The difference is that the American Revolution has the advantage of having unfolded centuries, rather than decades ago, so many of the disturbing details have been lost. But are we so naïve to imagine that there are not profound parallels and continuities between what unfolded in the 13 colonies in the middle of the 18th century and what happened in Palestine in the middle of the 20th?

Ben-Gurion, Begin, Shamir, and their generation, like Washington, Adams, Jefferson, and theirs, believed that freedom would come only with sovereignty and that sovereignty would come only with victory. No matter Labor or Likud, they all shared that belief—and they were all right.

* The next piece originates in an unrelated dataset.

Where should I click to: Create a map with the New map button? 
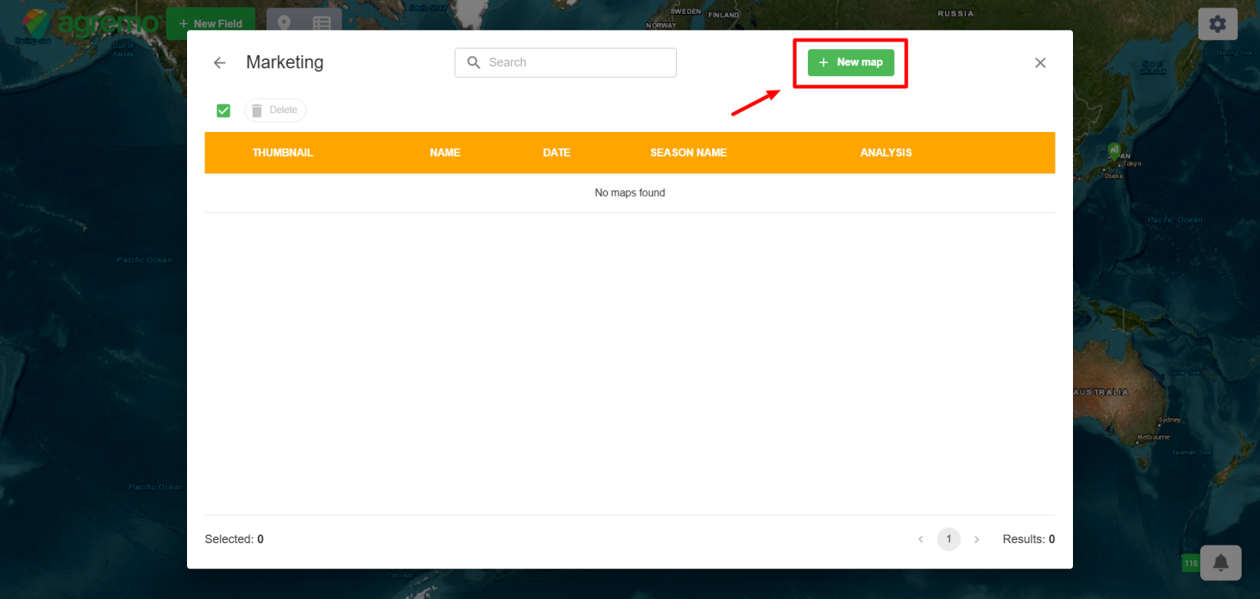pyautogui.click(x=850, y=62)

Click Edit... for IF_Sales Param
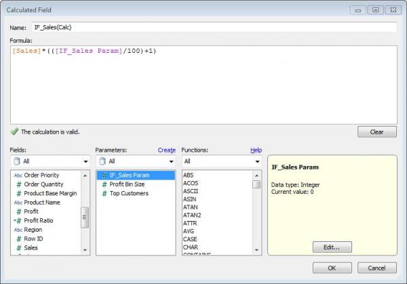tap(332, 246)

For all the misgivings many now have about Shamir’s intransigence or his specific policies, part of his legacy is that Jews ought not to pretend not to know what, deep down, they know. Yitzhak Shamir knew what he had seen, both in Europe and then in the Arab world, and he knew what it meant. He was no less ambivalent about the Arabs than he was about the Poles and refused to vote for Begin’s peace treaty with Egypt. Presumably in deference to Begin, he abstained, but he made it clear that he thought Israel was paying far too high a price. Today, three and a half decades later, with the Muslim Brotherhood’s rise to power in Cairo and with Israel now missing the Sinai as a buffer, who was wiser? Was it the Nobel Prize-winning Begin who’d turned peacemaker, or Shamir, who had not? Will the sword devour forever? Yes, Shamir sadly believed, it will. Is it possible that he was right?